“Just write the damn thing!”
Let’s get back to our “fighter pilot wisdom” series.
Flashing back to our friend, Israel Air Force ace (for shooting down five enemy planes) Giora Romm, let me paraphrase something he told me about fighter pilots in general.
There are some pilots in any squadron who are excellent fliers, undoubtedly brave in many air-to-air contexts, yet who in action will often loiter around the margins of an engagement rather than plunging aggressively into the fray. I witnessed this a number of times in confrontations with the enemy along the border. This is in wartime, remember. Certain pilots would stay on our side of the line and not cross over.
Wow. I had never thought of that. But hearing Giora tell it, I could believe that was a common phenomenon.

It got me asking myself what the equivalent was in the writer’s world. I realized I had an answer, at least for me, immediately to hand—and on the very book I was interviewing Giora for.
When I got back from Israel after conducting interviews for The Lion’s Gate, I had almost five hundred hours of tape from about eighty interviewees—soldiers, tankers, and airmen who had fought in the Six Day War of 1967.

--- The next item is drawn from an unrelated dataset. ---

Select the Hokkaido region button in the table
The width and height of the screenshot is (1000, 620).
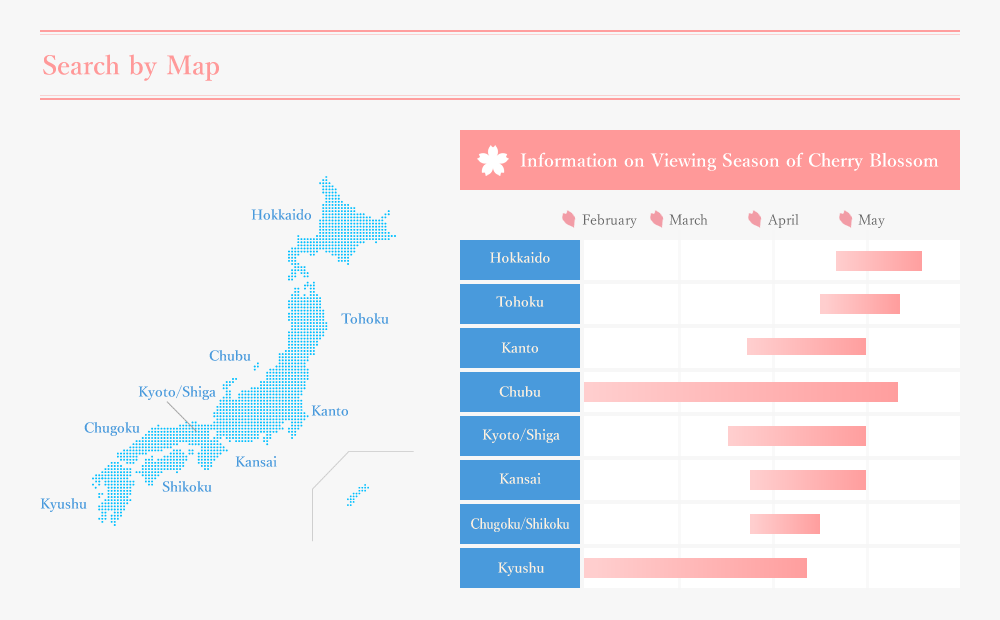pos(520,260)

I took this responsibility very seriously. This was not fiction, where I could make stuff up or change the story to suit my own aims. This was real. I had to be absolutely true to what had factually happened.
I began transcribing the interviews. Each one took about a week. I was scrupulous. I was religious. I was painstaking.
I was loitering.
The realization hit me one day. There’s the enemy. There’s the engagement. And here I am, hanging back, flying in circles on the wrong side of the border.
I said to myself, “Just write the damn thing!”
Immediately all problems cleared up.
Resistance takes many forms, and one of them is the temptation to loiter around the margins of our book, our movie, our startup.
Giora, in our interview, went on to make a further point.
I don’t believe these pilots’ problem was lack of courage. The issue was that they were unsure of the contours of the problem. Planes were zooming this way and that. Who’s who? What’s going on? The pilots were hanging back, as if they were waiting for a photo to develop. Whereas other pilots (like me) were comfortable jumping in, even when we weren’t sure exactly what was going on. That’s airmanship—the ability to make a judgment based on minimal cues, sometimes even totally insufficient ones.
I was like those hanging-back pilots at that point in writing The Lion’s Gate. I peered at the work before me, and all I saw was confusion. I kept waiting for the picture to come into focus. But it never did. I could’ve spent a year transcribing interviews and been just as uncertain as I was at the start.
Sometimes you have to fly straight into the chaos.
Sometimes you have to tell yourself, “Just write the damn thing!”